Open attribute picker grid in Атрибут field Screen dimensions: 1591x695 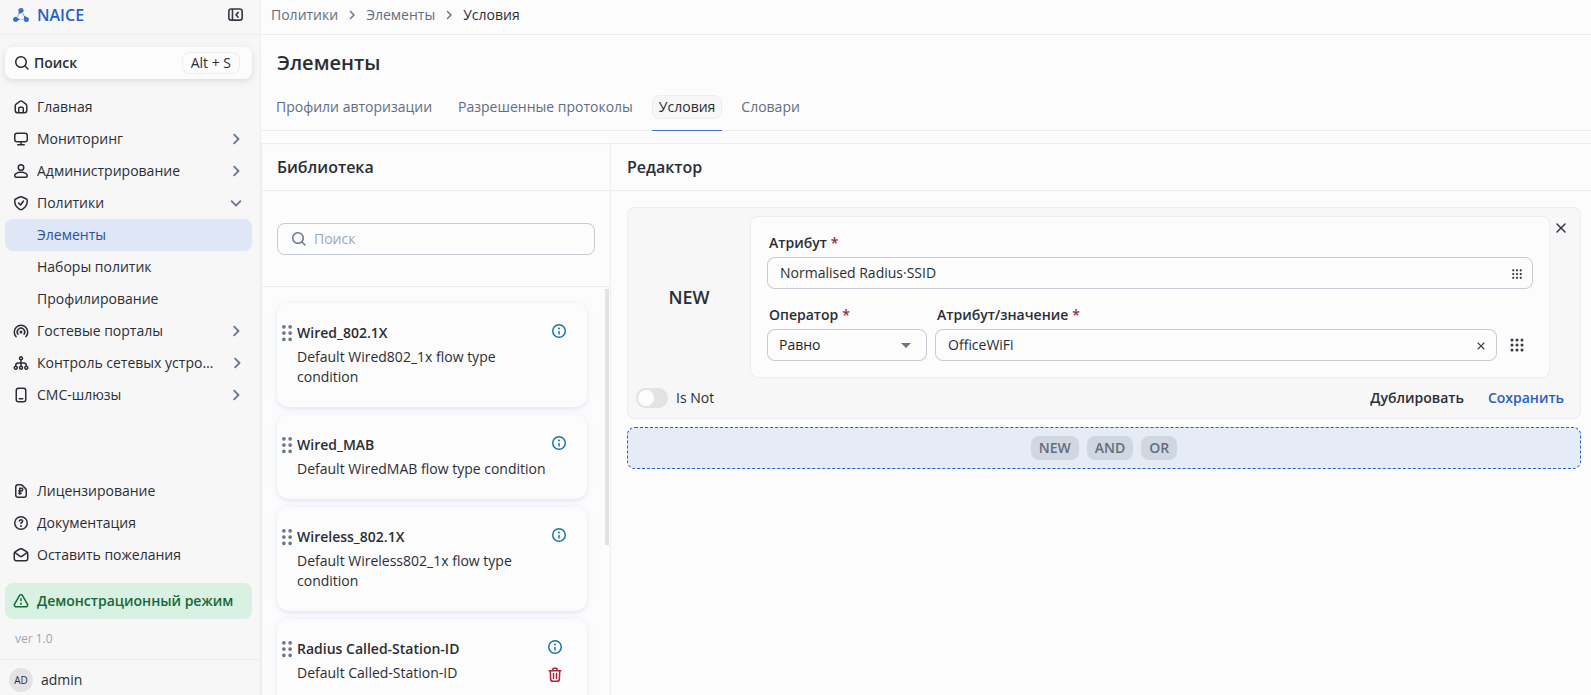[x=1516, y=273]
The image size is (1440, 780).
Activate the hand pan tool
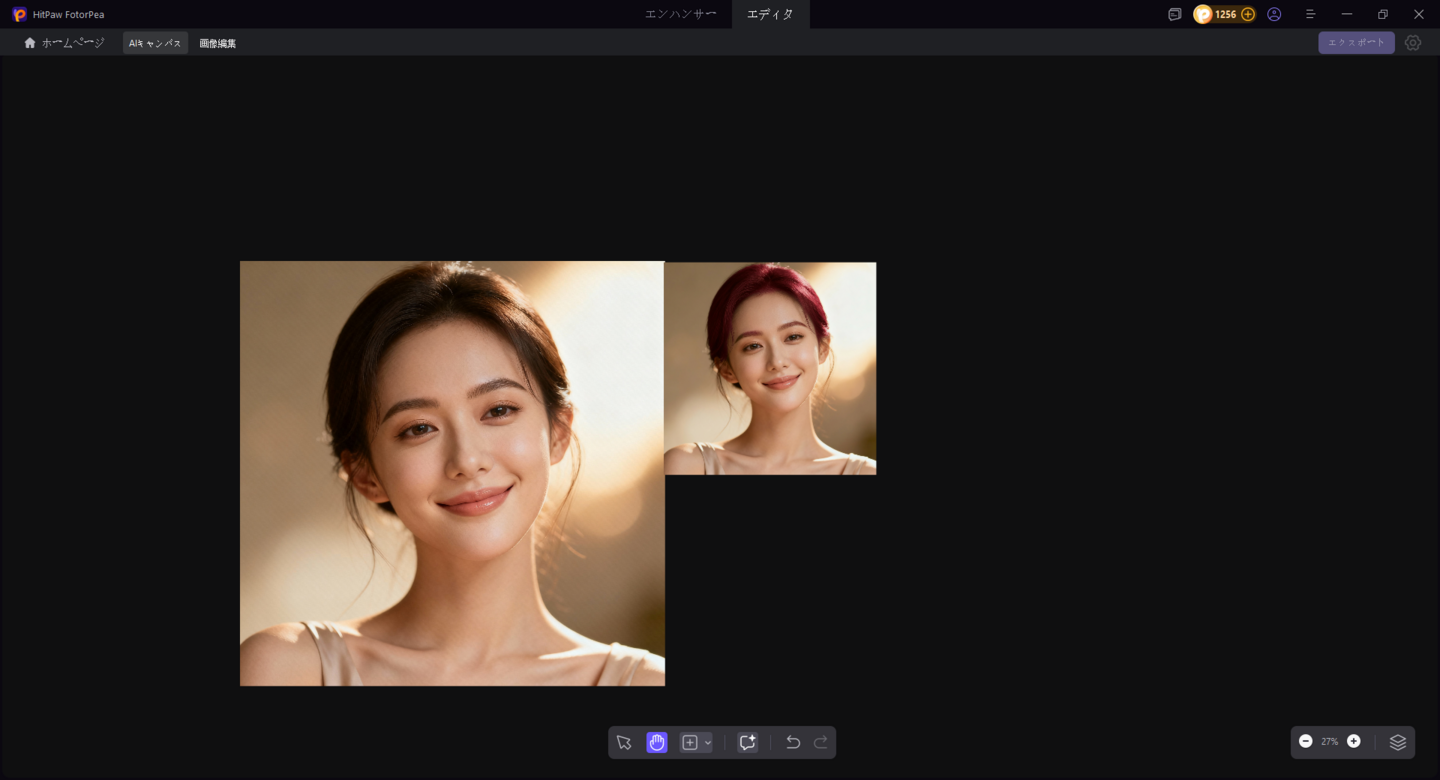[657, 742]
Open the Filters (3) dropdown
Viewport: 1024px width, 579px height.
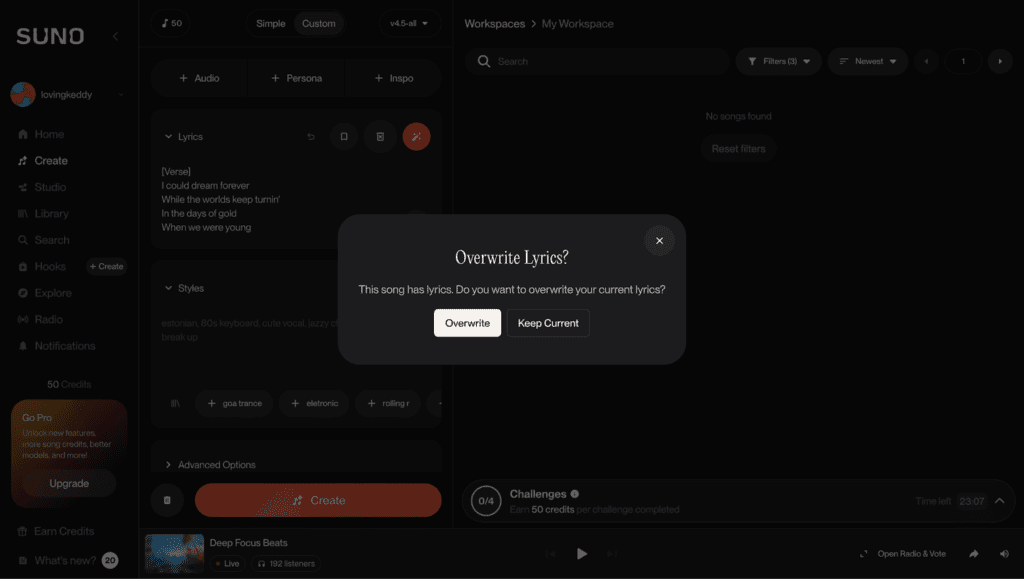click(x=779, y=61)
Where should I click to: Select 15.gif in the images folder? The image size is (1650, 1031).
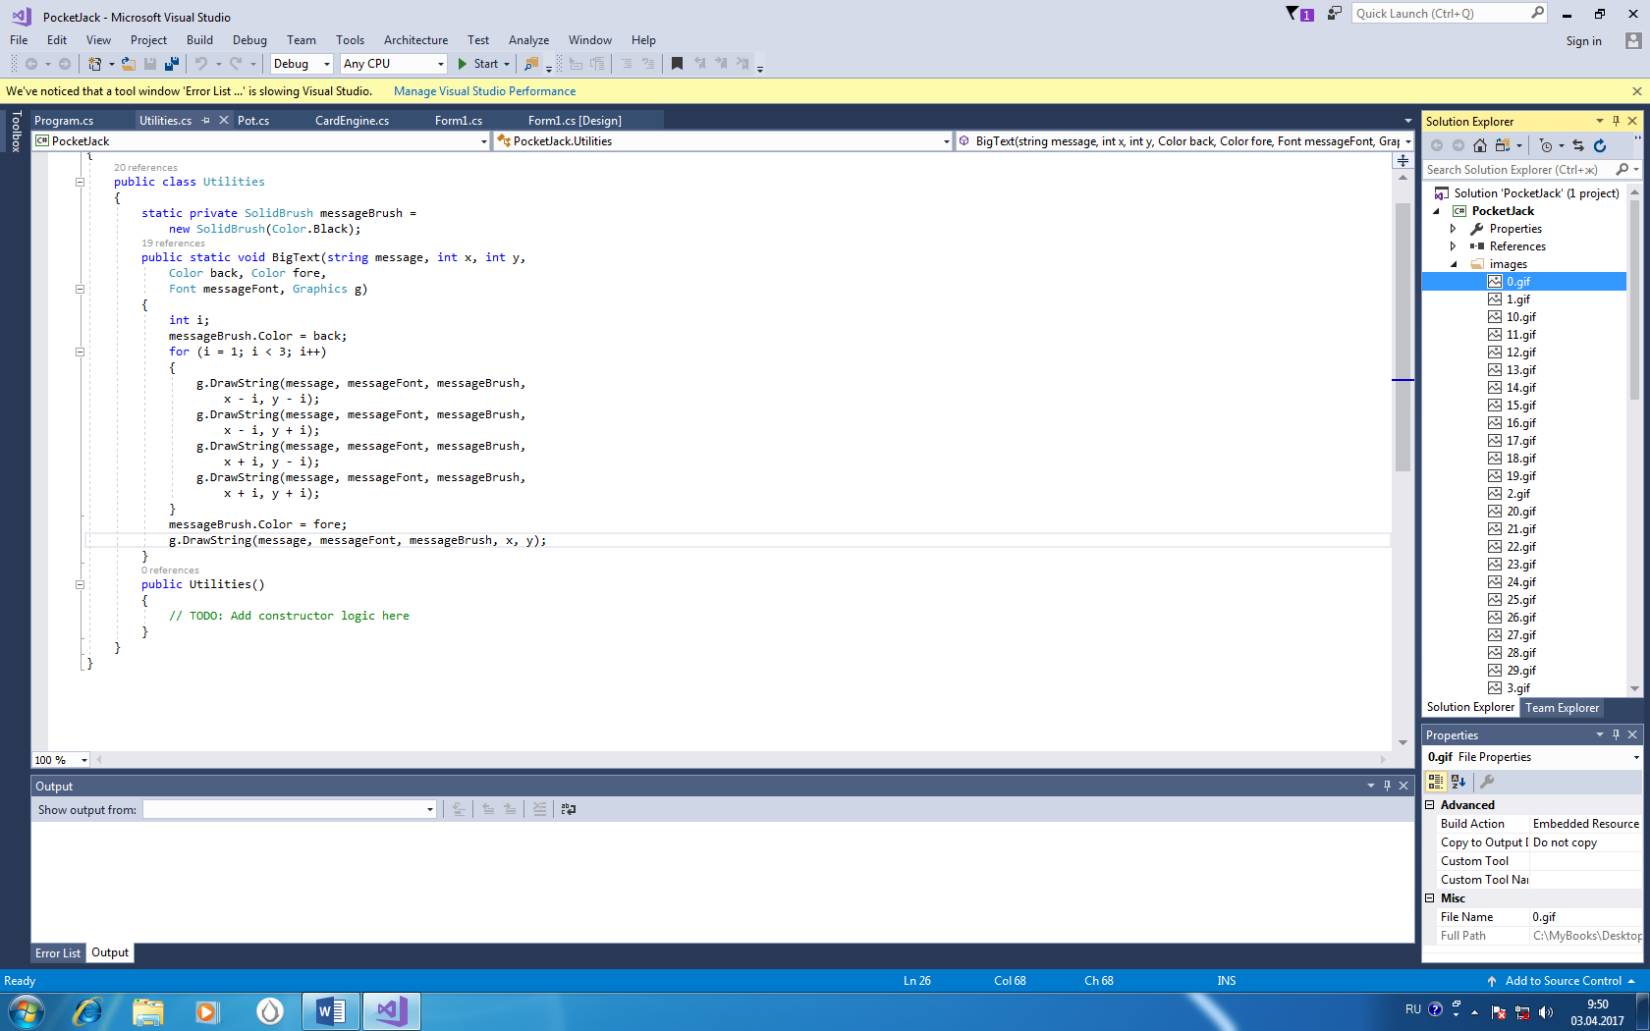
□ □ □
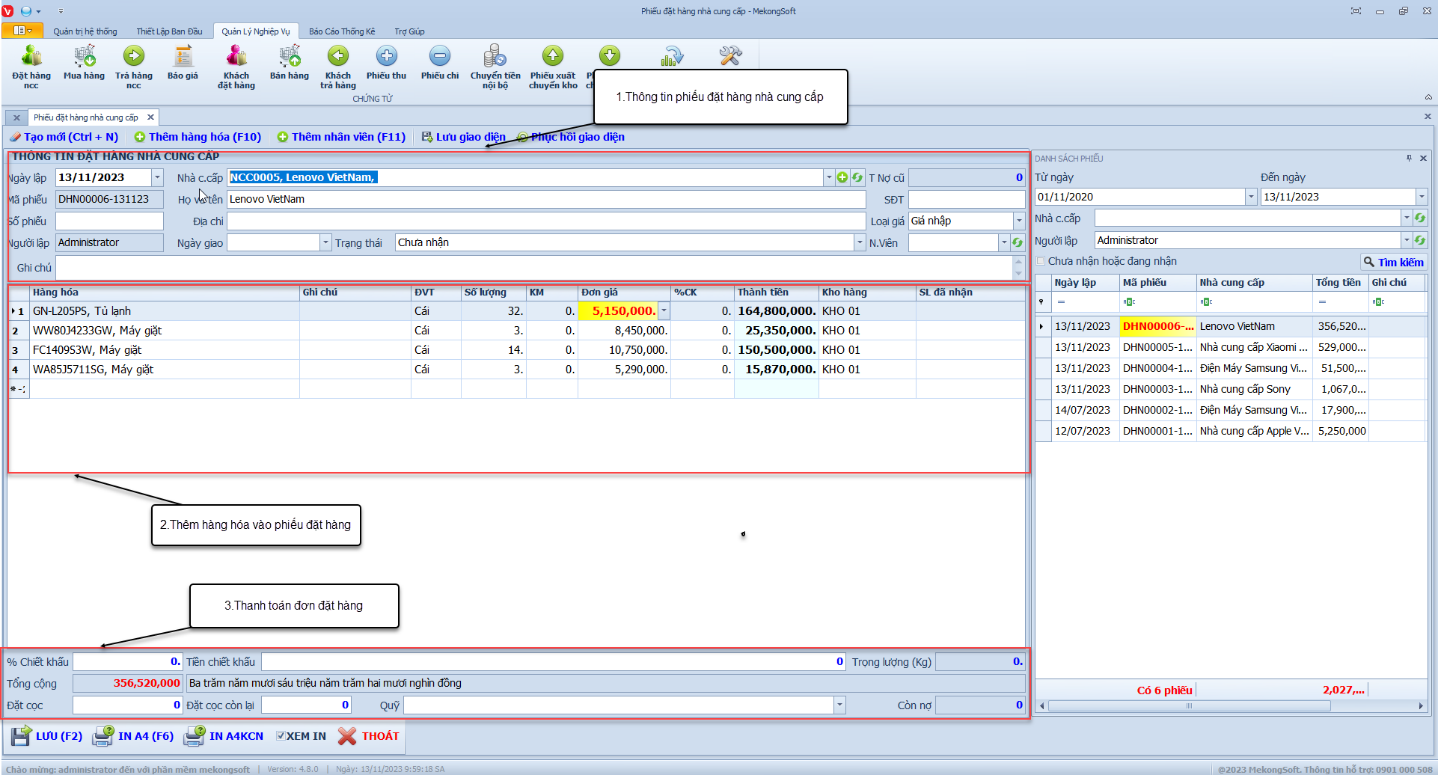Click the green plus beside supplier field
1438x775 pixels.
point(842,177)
□ □ □
§ **Exercise**: Nothing but the lines above, starting at the line that contains "Viewport: 1024px width, 579px height." and ending at the line that contains "Where should I", should be given again, exactly and without the pictures.

§ **Result for this exercise**:
Viewport: 1024px width, 579px height.
click(x=779, y=61)
Where should I click to: Select 15.gif in the images folder? The image size is (1650, 1031).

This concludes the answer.